* YOUR GOAL
Pull out the lines from the one containing "Click the 'Not" through the end of the items and repeat them exactly, leaving out the pictures.

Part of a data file
★ ★ ★
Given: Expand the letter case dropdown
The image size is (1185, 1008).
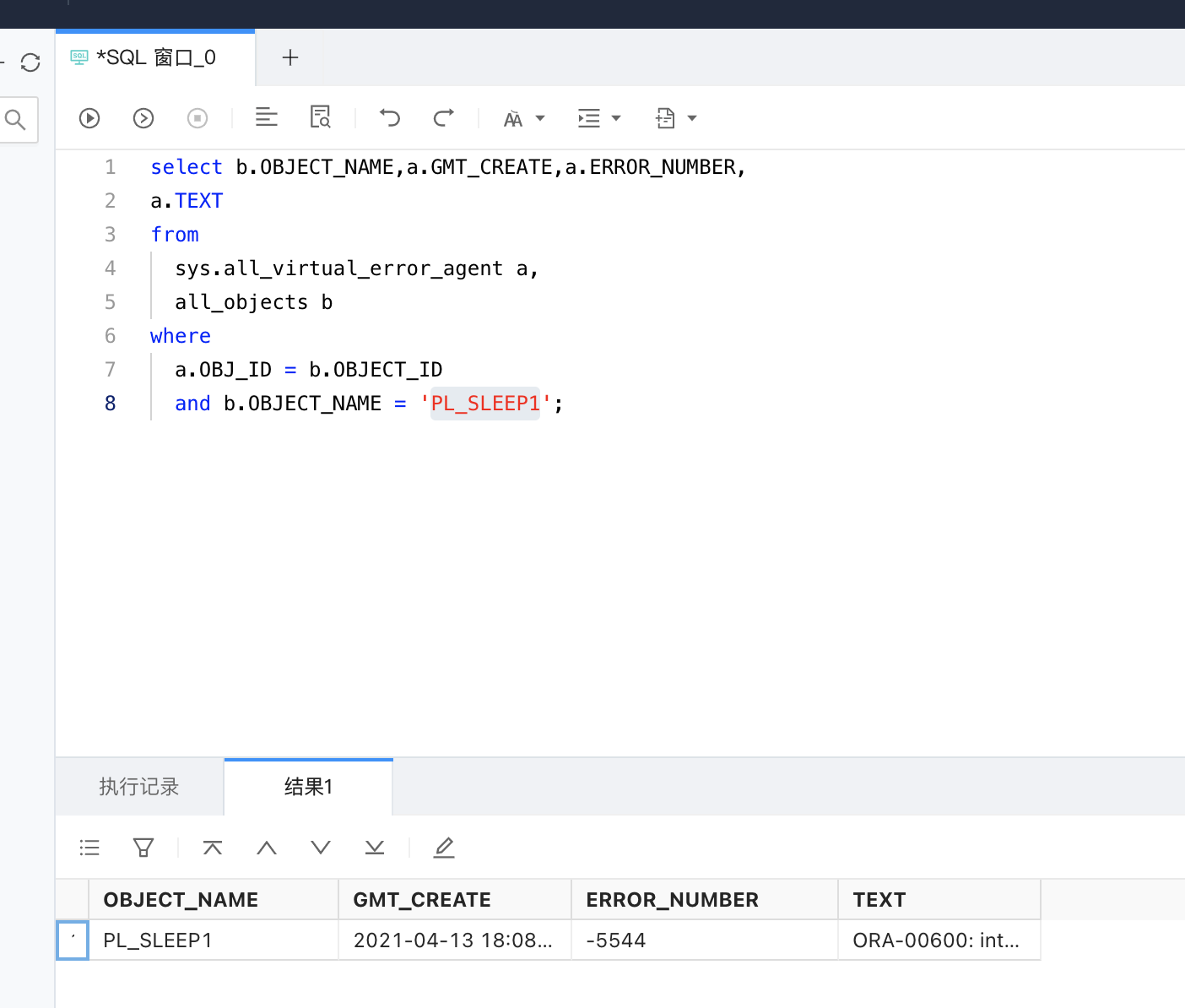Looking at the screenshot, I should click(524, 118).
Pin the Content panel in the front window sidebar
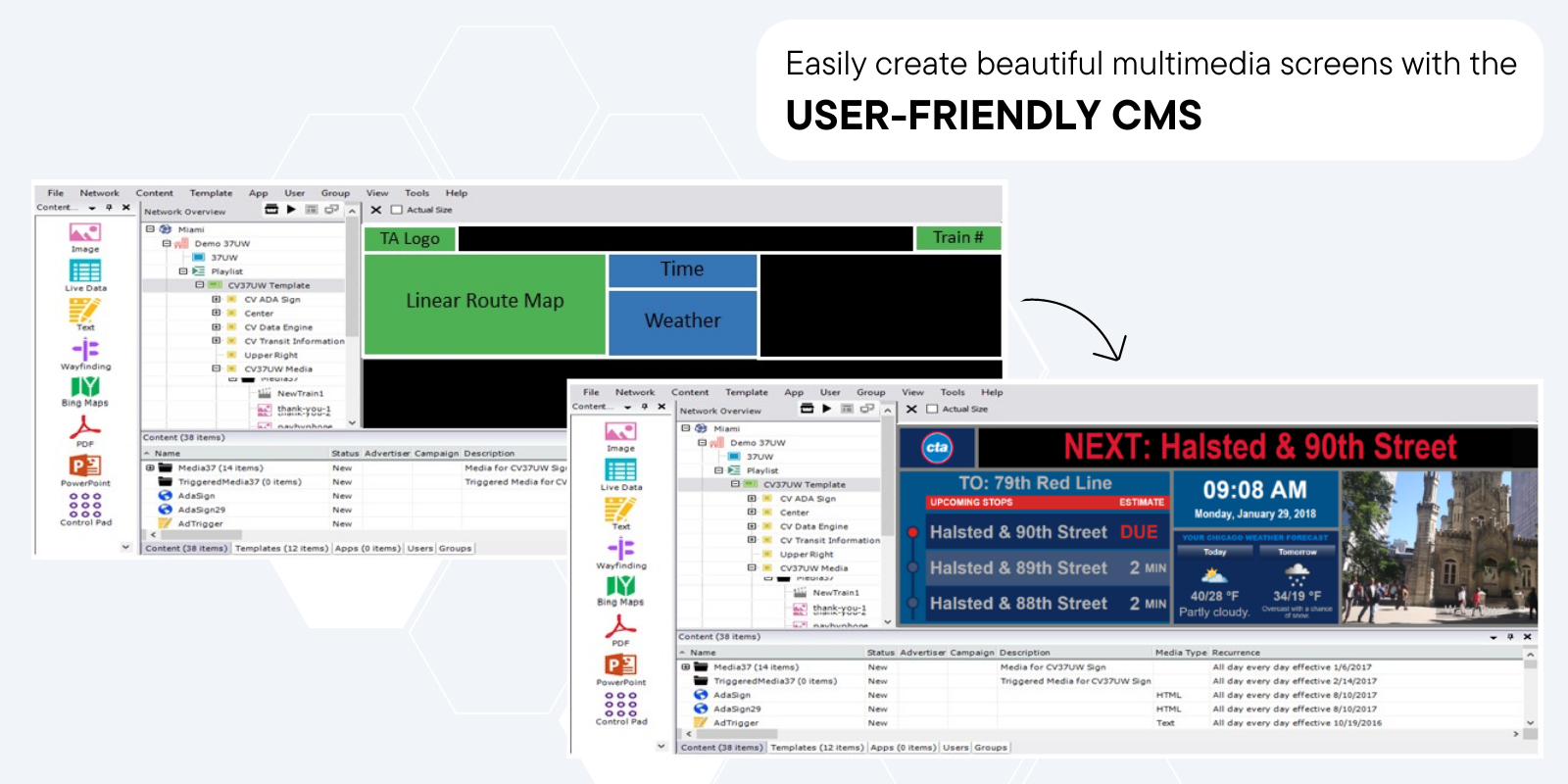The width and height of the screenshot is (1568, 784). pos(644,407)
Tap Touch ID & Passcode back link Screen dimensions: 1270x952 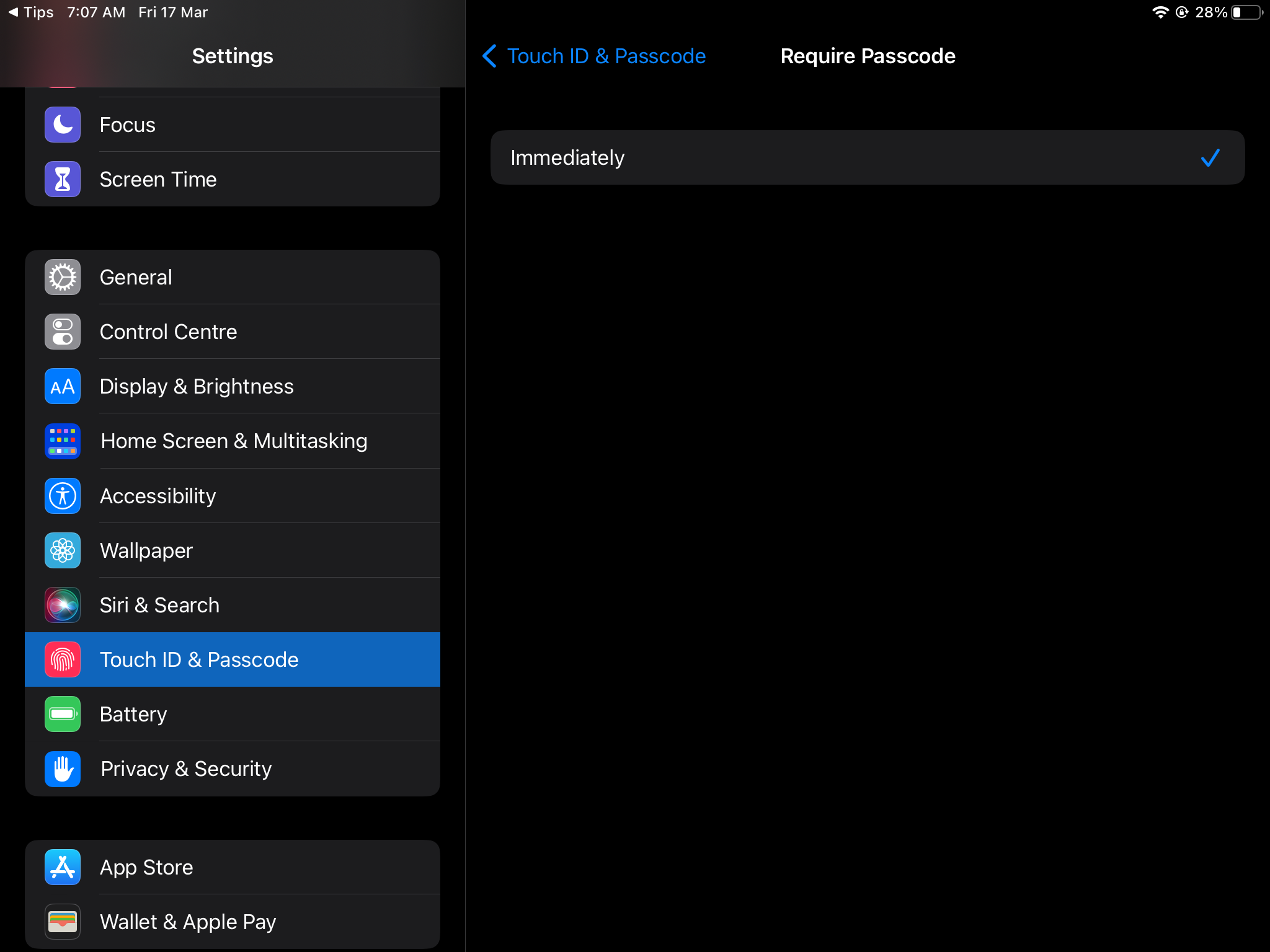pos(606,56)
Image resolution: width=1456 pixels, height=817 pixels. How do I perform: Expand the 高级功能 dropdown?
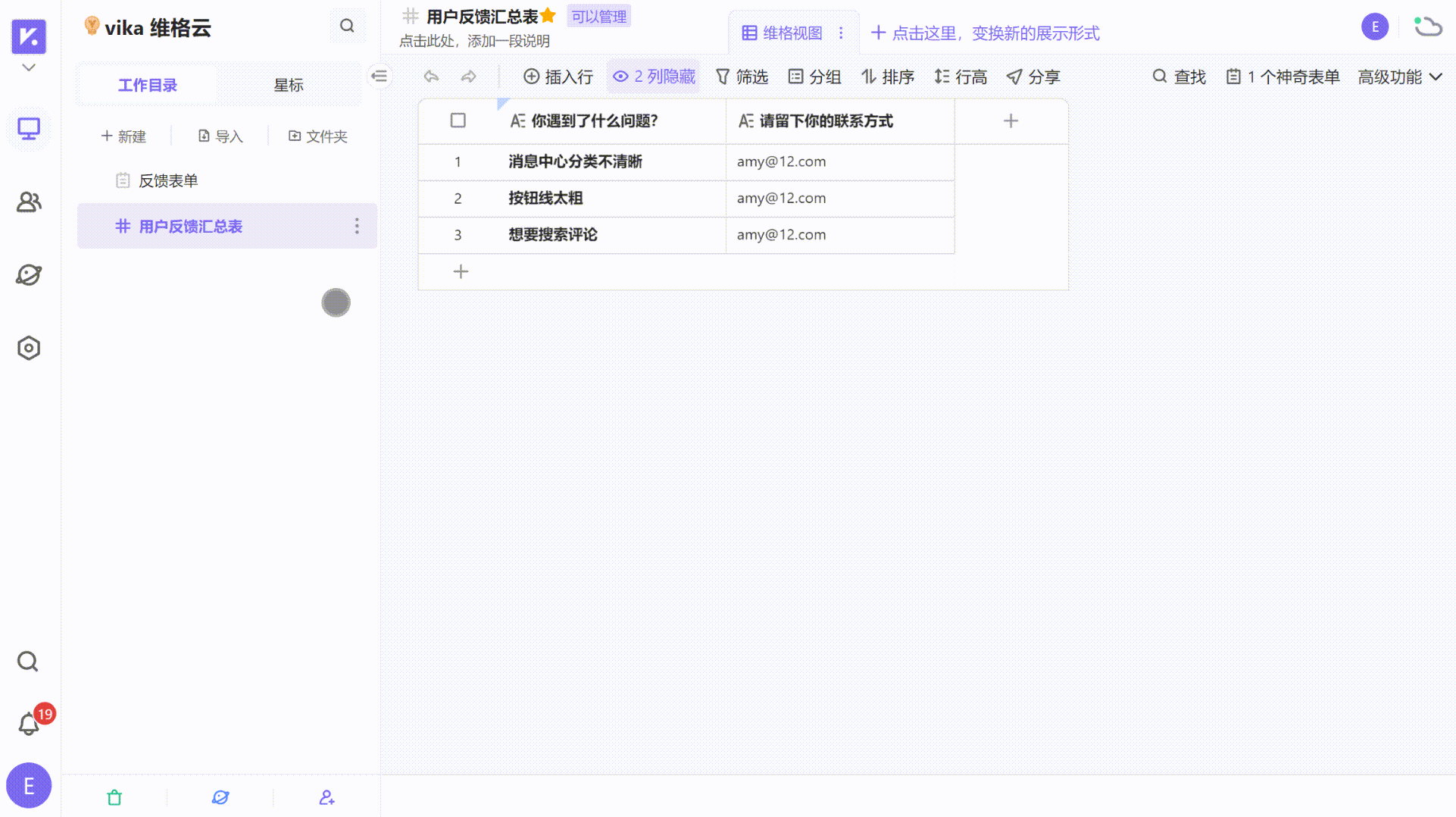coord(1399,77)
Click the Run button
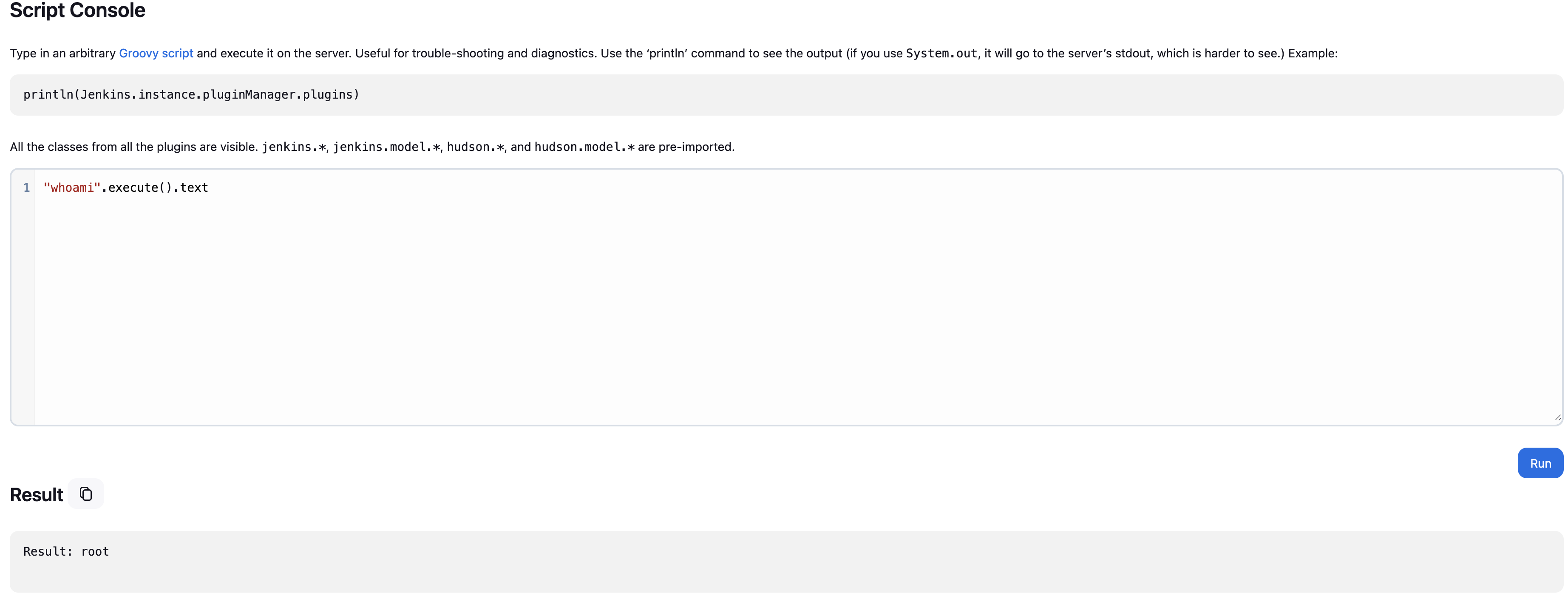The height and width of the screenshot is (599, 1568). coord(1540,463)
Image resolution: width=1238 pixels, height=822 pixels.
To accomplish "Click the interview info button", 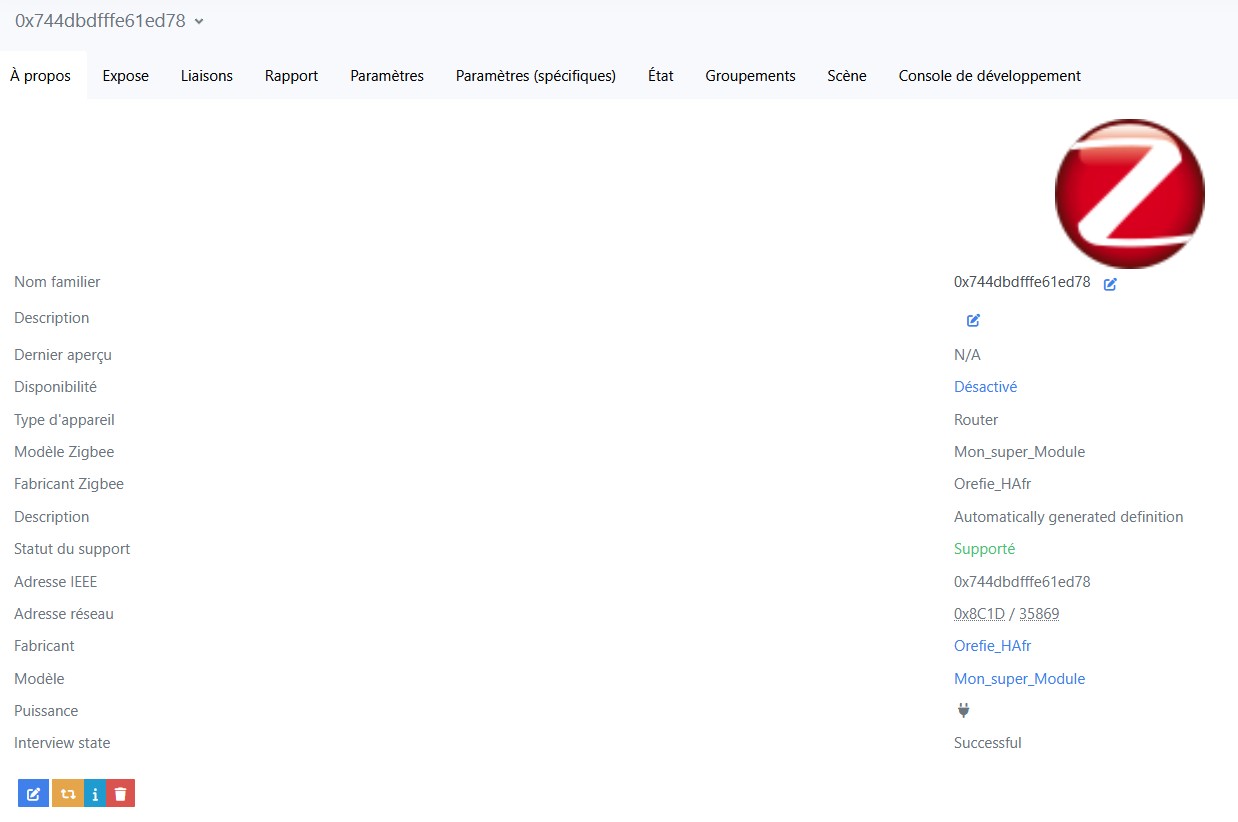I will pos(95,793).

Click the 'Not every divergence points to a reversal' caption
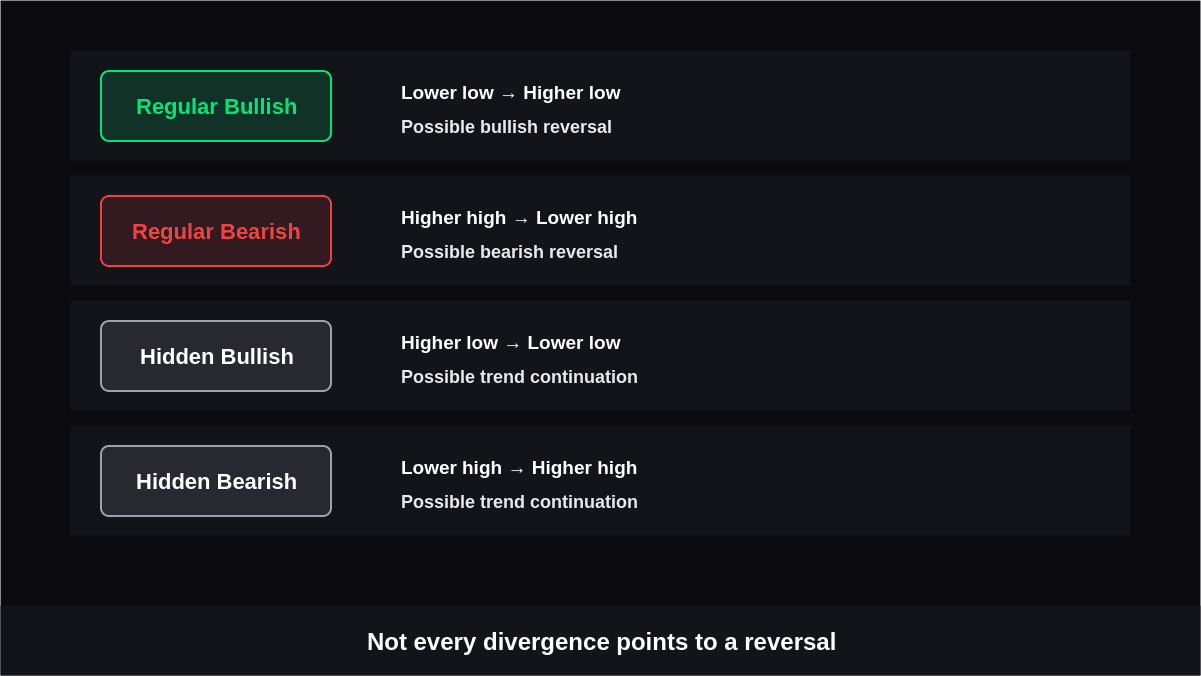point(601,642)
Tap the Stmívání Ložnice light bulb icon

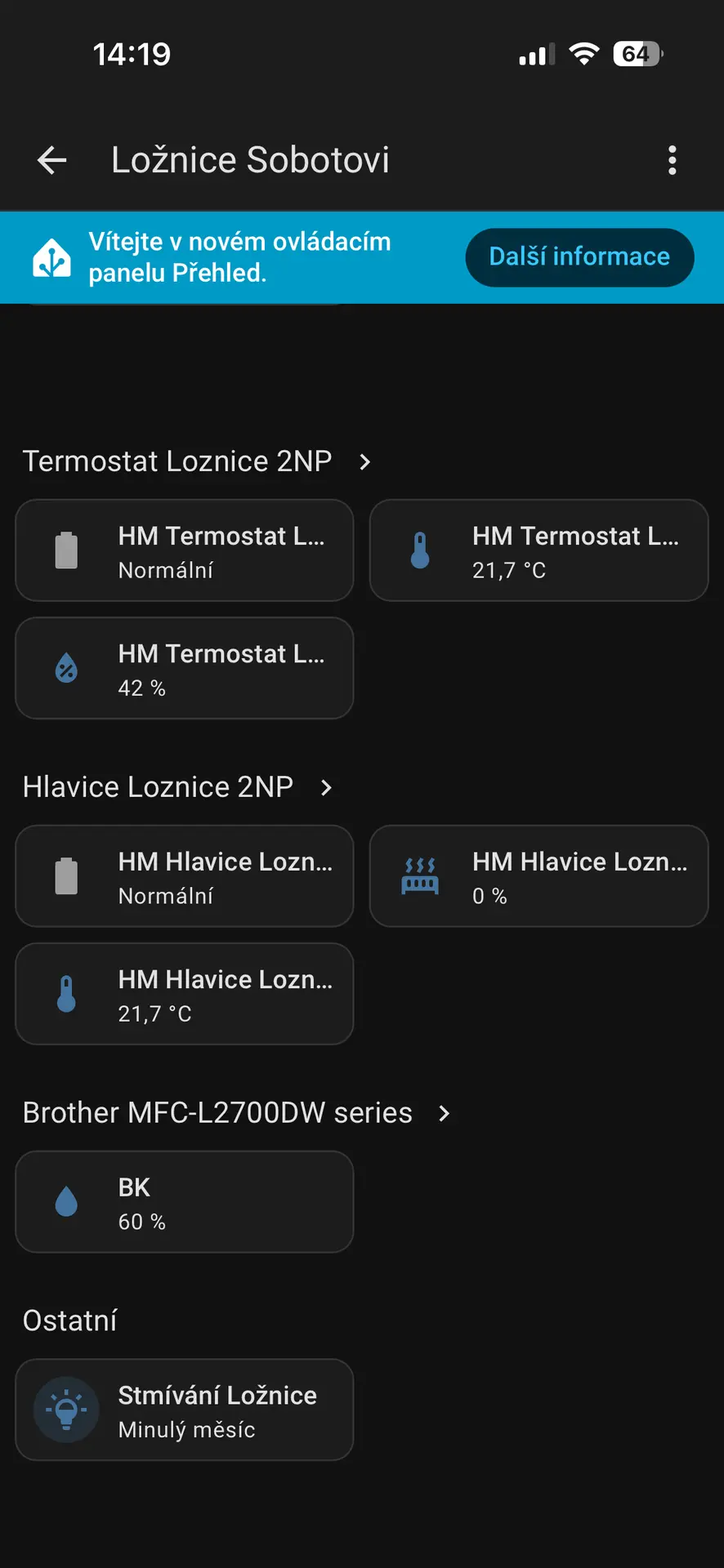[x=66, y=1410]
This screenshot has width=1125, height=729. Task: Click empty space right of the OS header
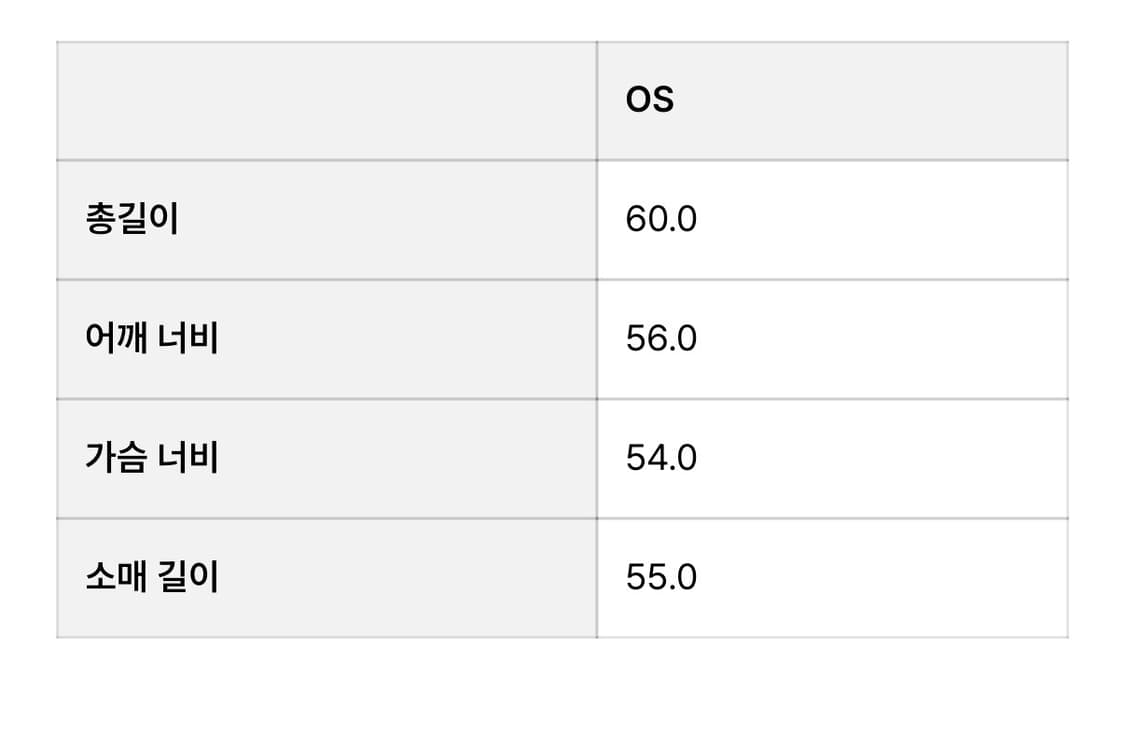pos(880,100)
★ ★ ★
* EXPECTED OUTPUT
Click the 'Not every divergence points to a reversal' caption
point(601,642)
Tap the Stmívání Ložnice light bulb icon

[x=66, y=1410]
This screenshot has width=1125, height=729. Task: Click empty space right of the OS header
pos(880,100)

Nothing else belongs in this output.